The course will be carried out through ten sessions (reproducible R code can be found at the following pages):
Elementary data structures, data.frames + an illustrative example of a simple linear regression model. An introduction to basic R data types and objects (vectors, lists, data.frame objects). Examples: subsetting and coercion. Getting to know RStudio. What can R do and how to make it perform the most elementary tricks needed in Data Science? What is CRAN and how to install R packages? R graphics: simple linear regression with plot(), abline(), and fancy with ggplot2().
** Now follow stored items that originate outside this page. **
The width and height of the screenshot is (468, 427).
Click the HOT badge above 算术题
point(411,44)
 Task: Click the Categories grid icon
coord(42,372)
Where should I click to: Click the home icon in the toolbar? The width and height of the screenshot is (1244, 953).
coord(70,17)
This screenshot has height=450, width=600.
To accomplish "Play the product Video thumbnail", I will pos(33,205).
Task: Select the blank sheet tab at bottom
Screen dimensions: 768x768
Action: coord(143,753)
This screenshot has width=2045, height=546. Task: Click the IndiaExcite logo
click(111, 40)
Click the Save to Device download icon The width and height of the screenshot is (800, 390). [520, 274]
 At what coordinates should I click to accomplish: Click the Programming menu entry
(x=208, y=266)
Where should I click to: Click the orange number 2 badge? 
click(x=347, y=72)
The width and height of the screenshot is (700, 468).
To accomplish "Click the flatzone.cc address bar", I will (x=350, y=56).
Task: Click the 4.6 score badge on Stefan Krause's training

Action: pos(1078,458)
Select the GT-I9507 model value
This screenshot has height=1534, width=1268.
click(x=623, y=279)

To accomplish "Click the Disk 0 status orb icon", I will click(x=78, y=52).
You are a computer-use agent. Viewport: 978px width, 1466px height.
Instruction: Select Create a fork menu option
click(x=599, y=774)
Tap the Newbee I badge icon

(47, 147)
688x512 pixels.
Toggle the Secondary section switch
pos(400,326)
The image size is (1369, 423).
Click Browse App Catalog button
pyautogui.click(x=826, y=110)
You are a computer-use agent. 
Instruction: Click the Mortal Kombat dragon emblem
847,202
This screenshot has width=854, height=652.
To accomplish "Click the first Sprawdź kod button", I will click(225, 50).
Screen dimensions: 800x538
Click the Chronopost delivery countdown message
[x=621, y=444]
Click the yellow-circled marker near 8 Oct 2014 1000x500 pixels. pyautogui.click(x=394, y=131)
Introduction to vectors, matrices, and data frames in R. R is a vector programming language, which means you will be using vectors, matrices, and n-dimensional arrays a lot. Vectorizing your code means enhanced performance in terms of speed. Data frame objects in R are elementary carriers of most of your data in R; unlike vectors and matrices, data frames can encompass various data types.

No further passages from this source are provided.